Do we really think AI will make healthcare more humane? What technical development in the last 200 years has given us an indication that’s the direction we’re going? I worry AI will degrade the quality of our work. What are we hoping for? And on what basis can we hope to retain what’s good in any of our experiences - either the practice of medicine or the experience of receiving healthcare?
Meh.
Come on over the last 200 (really 100) years is when the overall net positive of medicine has finally outweighed the negative.
Medicine 1.0 midwifery and consolation of sick/injured. Single handedly preserved our big headed species and revealed our empathetic capacities and true nature (we are species that is built to be loving).
Medicine 2.0 basically 300,000 years one screw up after another except for consolation and maternal mortality which was still just barely survival level. Still remains highest micromort event experienced! Thankfully Hippocrates recognized and wrote down importance of doing no harm but that was mostly ignored.
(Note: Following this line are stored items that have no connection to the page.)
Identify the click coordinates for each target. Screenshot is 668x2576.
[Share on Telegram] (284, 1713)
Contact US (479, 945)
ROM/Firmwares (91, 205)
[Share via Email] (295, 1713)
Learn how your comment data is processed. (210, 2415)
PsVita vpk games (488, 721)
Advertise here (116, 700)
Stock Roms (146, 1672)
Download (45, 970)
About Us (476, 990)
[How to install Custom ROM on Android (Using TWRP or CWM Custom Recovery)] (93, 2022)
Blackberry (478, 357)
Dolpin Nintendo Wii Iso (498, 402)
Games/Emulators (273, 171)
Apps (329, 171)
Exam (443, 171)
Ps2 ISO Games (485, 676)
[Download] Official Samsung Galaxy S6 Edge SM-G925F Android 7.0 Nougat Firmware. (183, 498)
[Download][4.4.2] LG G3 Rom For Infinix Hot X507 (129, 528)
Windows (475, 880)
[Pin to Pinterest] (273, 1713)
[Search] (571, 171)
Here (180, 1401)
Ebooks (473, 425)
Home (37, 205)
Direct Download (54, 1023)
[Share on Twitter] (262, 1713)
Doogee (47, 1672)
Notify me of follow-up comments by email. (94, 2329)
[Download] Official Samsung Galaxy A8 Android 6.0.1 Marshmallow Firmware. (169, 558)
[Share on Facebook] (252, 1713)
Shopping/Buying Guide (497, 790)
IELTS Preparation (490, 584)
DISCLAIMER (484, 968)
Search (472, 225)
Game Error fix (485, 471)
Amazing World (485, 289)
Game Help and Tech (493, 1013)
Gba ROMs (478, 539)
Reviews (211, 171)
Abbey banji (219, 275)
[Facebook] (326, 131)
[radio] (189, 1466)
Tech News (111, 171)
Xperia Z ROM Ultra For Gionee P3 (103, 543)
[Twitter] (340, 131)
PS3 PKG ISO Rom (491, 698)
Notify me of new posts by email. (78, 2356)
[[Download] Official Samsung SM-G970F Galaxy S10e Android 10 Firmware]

Medicine 3.0 last 100-200 years "do no harm mostly important" (But at least lip service), science (but the science has mostly been scientism masquerading as science), and theory of random sampling. (A whole lot of quackery pretending to be intelligence for last ~300 000 years)
We are at the cusp of Medicine 4.0 but we can still f it up.
How do we treat maternal and infant mortality?
Is empathy still a critical function?
Is "do no harm" important and essential! Is it ethical or does dead-end of utilitarianism prevail?
Are we really scientific rather than scientistic. The use of data can fool us into thinking we are scientific when we really aren't. Hence, RCT as essential. ML subject to RCT and basic research to understand what is actually going on.
The good old days (300000 years of it) stunk. The art in medicine except when it is about consolation or about acknowledging that one doesn't know, is too often a crutch to obfuscate quackery masquerading as expertise. Parrhesia!
I wasn't saying that the past 200 years of medical innovation hasn't been technically successful. I was claiming that no technical innovation of the past 200 years has made medicine more humane. It's a category error to assume that technological innovation will somehow make people more humane, empathic, virtuous, etc. So I don't buy it when people argue that AI will free up clinicians to "spend more time with their patients." The EMR hasn't done that; no technical innovation has.
I agree that "do no harm" and respect for the negative rights of patients has been an important development. It's also not a technical development.
Thank you for pointing out your nuance that I may have missed.
Technical innovations cannot really be expected to make medicine more humane, ethical, or empathetic. Either medicine is ethical and empathetic or it's not.
But anesthesia and pain medication?
Alternatives to amputation because antibiotics?
Understanding what menstruation actually is has probably made medicine more empathetic, don't you think?
Massive advances reducing maternal and infant mortality (although stalling), I'd say a lot less tears!
I'd probably that phrase the question from different vantage: have technical innovations made medicine less humane, ethical, or empathetic. By and large the answer is no.
A minor example in support of your case that more tech isn't necessarily a big advancement in quality of life: after years of assuming a vacuum cleaner is the best way to clean under a bed or stereo cabinet, I rediscovered dust mops. Effective, easy and beautifully quiet, in part because I'm not cussing over the clumsy vacuum canister.